■ **WHAT YOU SHOULD DO**: Determine the number of lines below that contain "agent". Write nothing but that number.

■ **RECORDS FOR THE TASK**:
-=-=-

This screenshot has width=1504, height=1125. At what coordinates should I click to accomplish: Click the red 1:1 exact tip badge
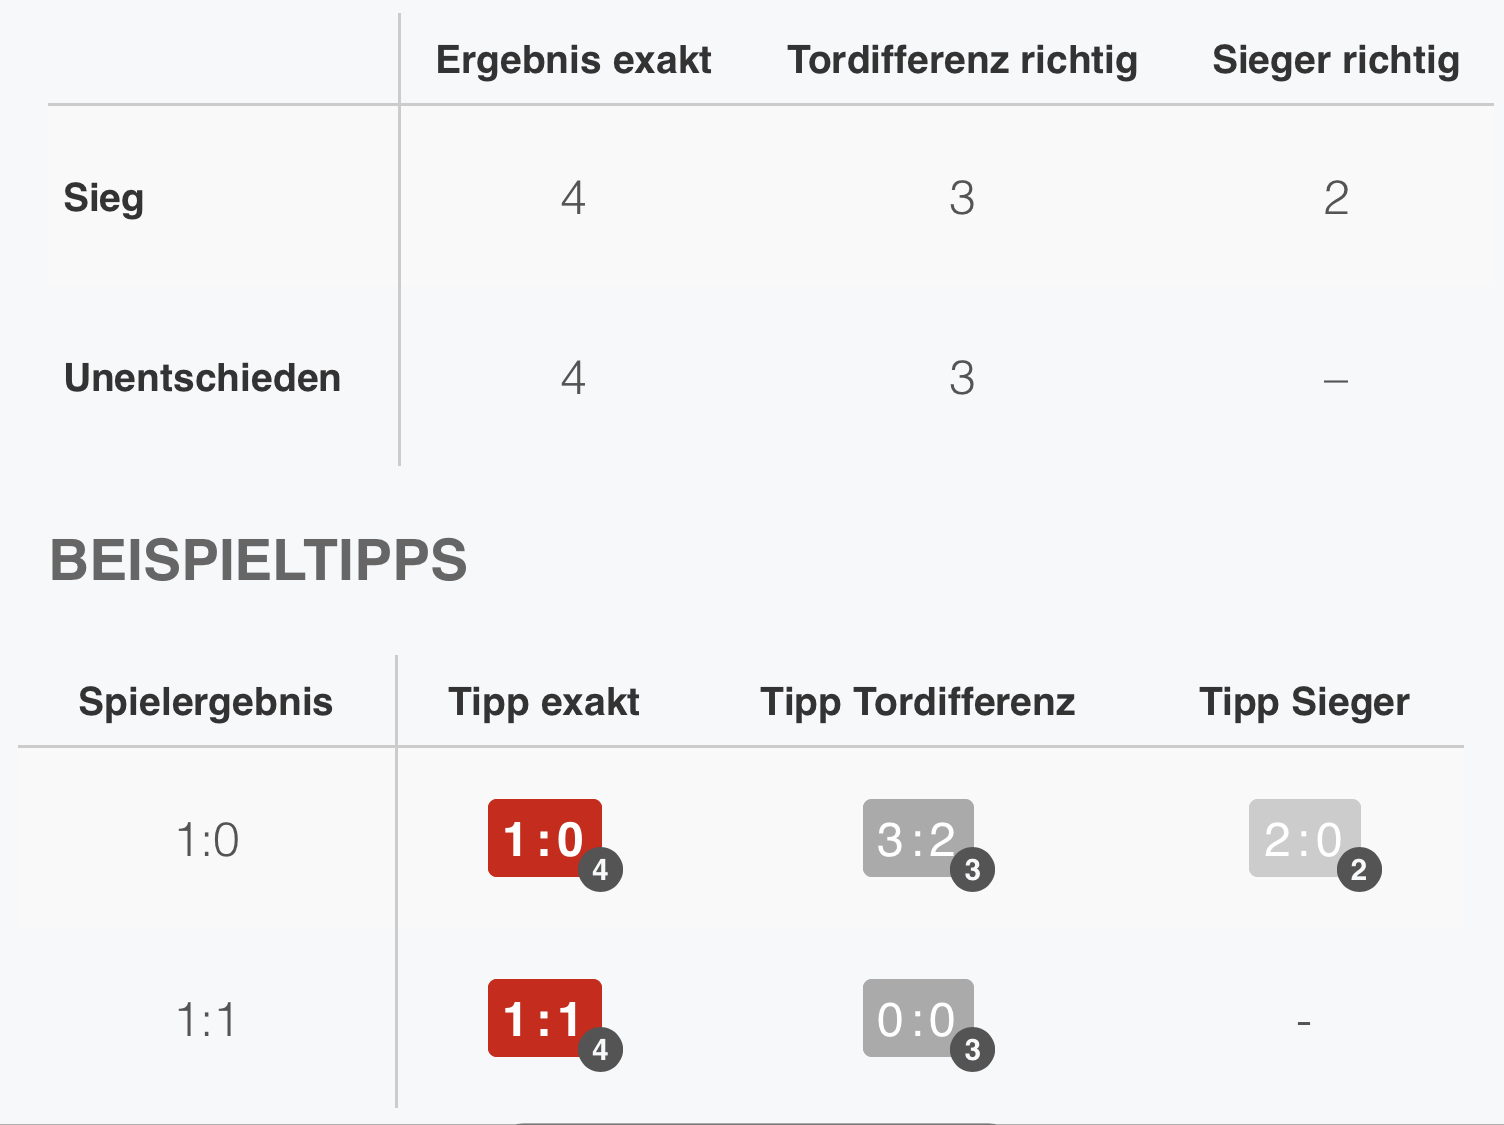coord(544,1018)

-=-=-

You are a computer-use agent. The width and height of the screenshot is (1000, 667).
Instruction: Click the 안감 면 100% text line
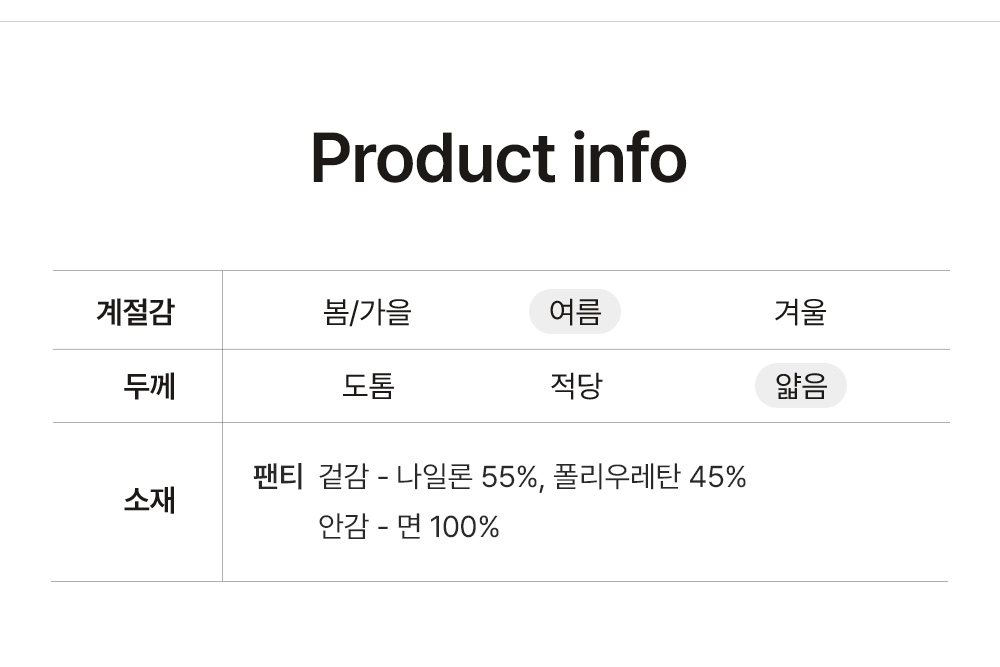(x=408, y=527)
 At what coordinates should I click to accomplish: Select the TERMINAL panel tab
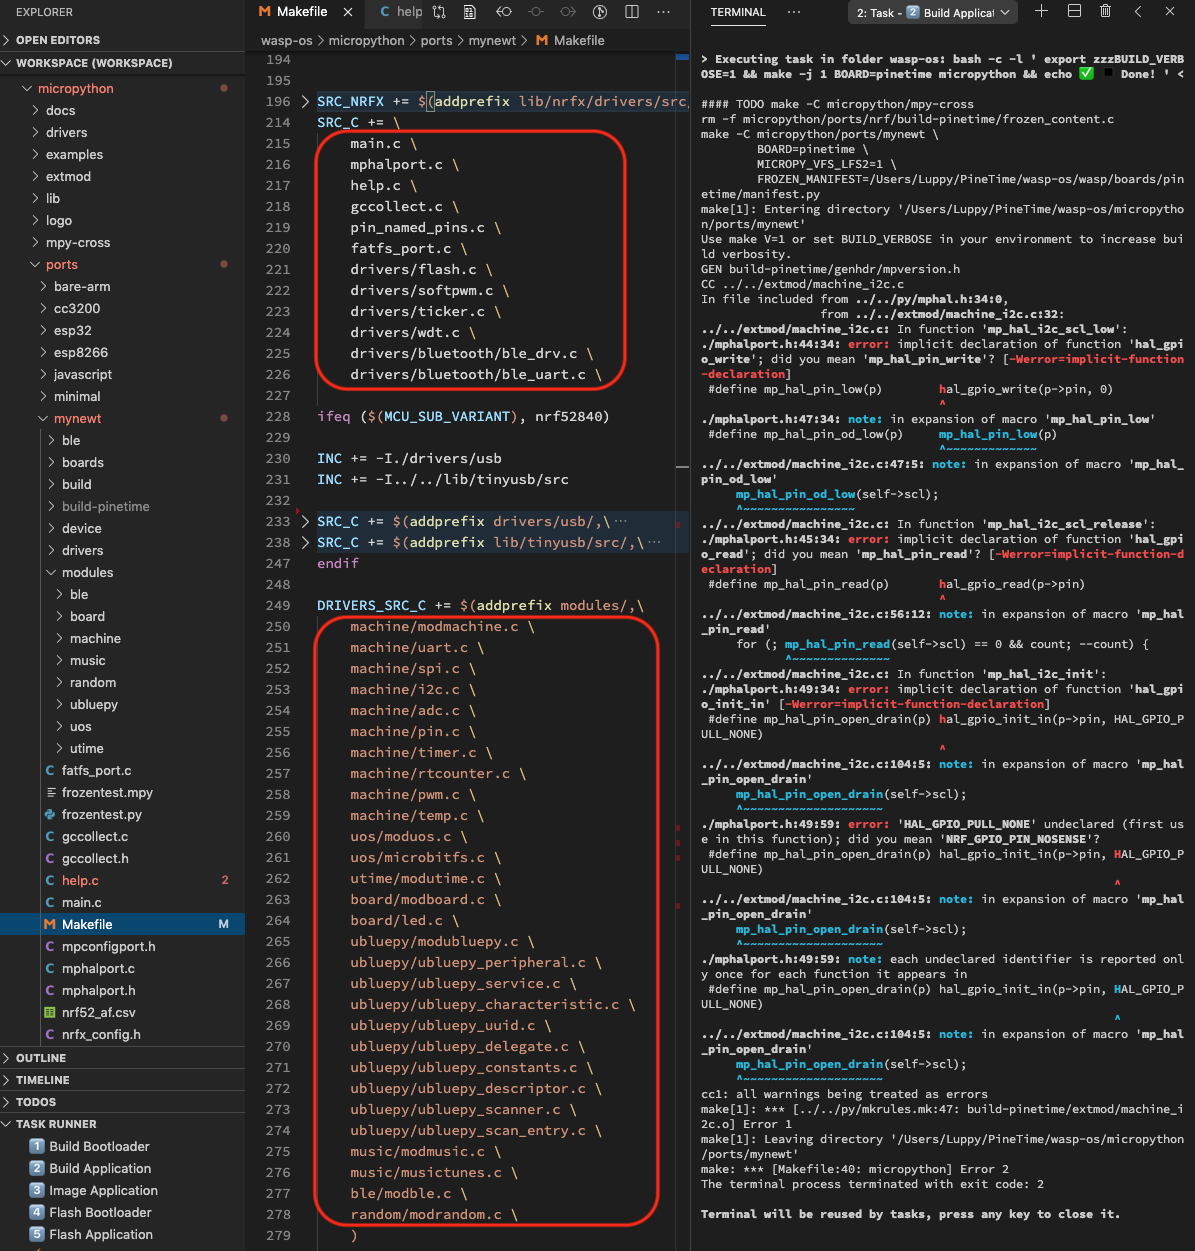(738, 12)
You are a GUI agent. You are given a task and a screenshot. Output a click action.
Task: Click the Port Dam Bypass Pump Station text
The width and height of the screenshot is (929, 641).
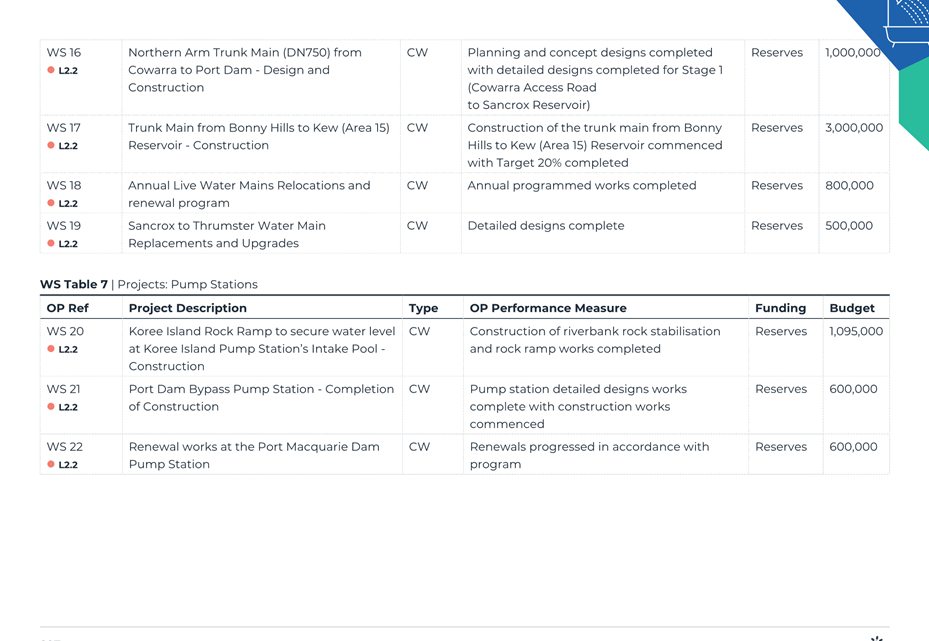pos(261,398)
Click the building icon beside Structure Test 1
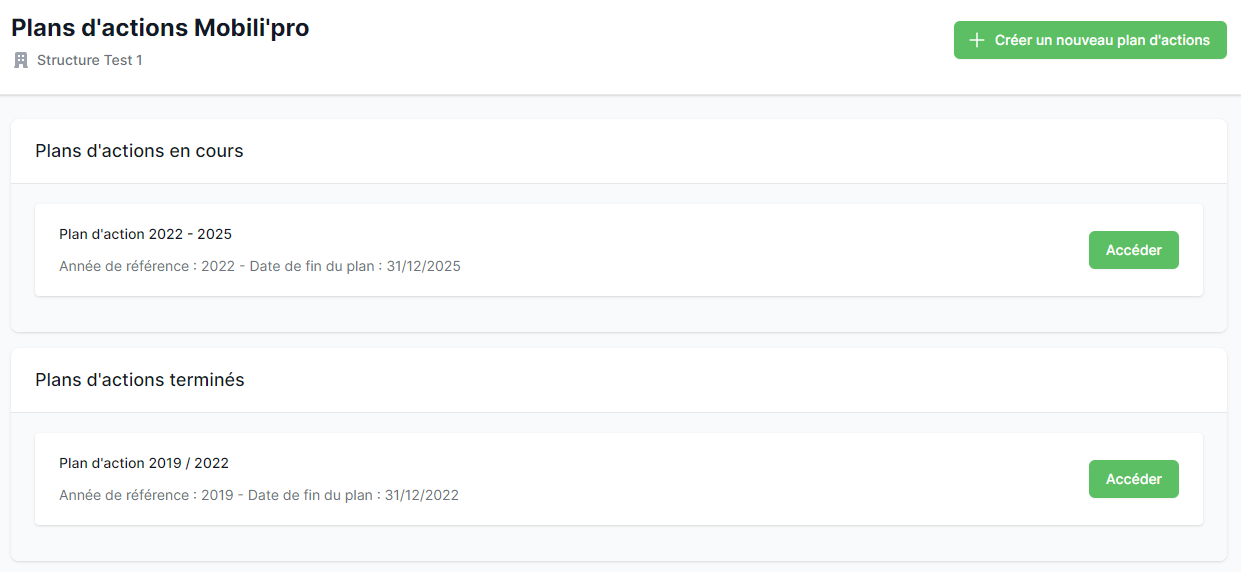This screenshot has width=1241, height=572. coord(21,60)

-=-=-

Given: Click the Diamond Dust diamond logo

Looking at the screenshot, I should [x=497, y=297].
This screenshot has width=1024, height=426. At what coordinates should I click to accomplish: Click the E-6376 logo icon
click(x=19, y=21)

-=-=-

■ **REPLY TO THE EXERCISE**: 2